Some operating systems do a better job of closing the gap between code and data than others do. For example, the Pick System, originally developed by Dick Pick in the late 1960s uses a hash-based file system to create associative arrays that are super-efficient for many query operations. The only data type in the Pick System is the string. And most importantly, the Pick database engine is not relational. It is a multi-valued instead, meaning that any attribute that needs to have multiple values can just declare them. In the Pick mind, there's never a need to create related tables and join them for query or reporting. A platform that implements this type of database also typically ships with a Pick BASIC compiler which allows for direct manipulation of the query engine and the associative arrays it produces. The BASIC code runs right there in the database, not on a foreign system. Embedded Pick BASIC is not like the SQL CLR. The SQL CLR, for lack of a better term, is bolted onto the side of SQL Server. You can't do any real data manipulation in the SQL CLR. However, in Pick BASIC, you can freely manipulate schema and data directly. Forget for a moment that it's BASIC and you've got something great there. Compiled code running in the database that can manipulate database objects natively. Way cool and circa 1965.

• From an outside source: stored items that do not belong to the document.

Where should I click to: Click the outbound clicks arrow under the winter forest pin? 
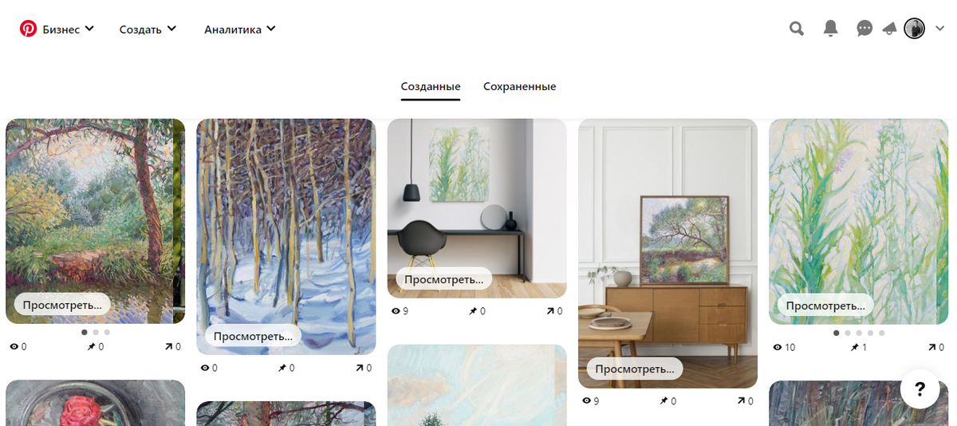tap(360, 368)
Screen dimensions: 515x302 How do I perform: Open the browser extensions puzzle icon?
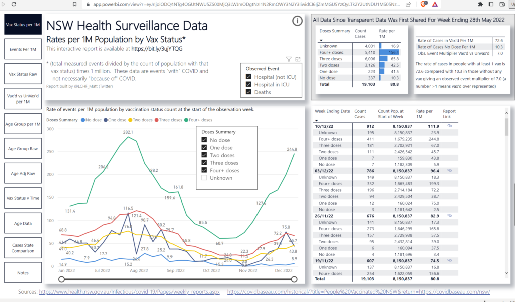[480, 4]
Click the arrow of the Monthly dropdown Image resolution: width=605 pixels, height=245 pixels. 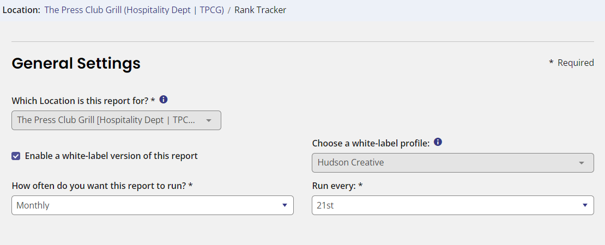pyautogui.click(x=284, y=205)
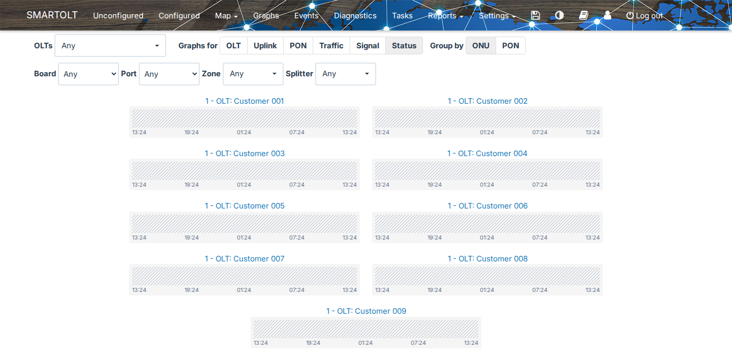Expand the Splitter dropdown
The width and height of the screenshot is (732, 357).
click(x=346, y=74)
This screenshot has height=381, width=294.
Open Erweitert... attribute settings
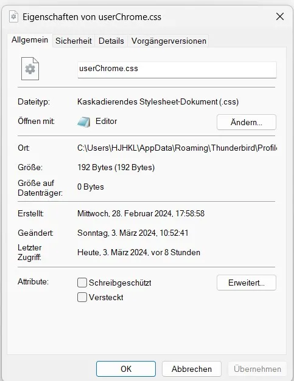(247, 283)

IBM and InterSystems, among other vendors, still sell these databases like hotcakes today because they solve very real business problems for which relational databases are not ideally suited. First of all, they're fast. And I mean smokin' fast for many types of operations, especially high-volume transaction processing applications. This is partially due to the fact that because there are no join operations (in the classical sense), there's usually less work to do to obtain the data you're seeking. But even when there is a sub-select operation that is required to get what you're looking for, the efficiency of the underlying hash-based file system pays off handily. In database terms everything in the database is indexed, always.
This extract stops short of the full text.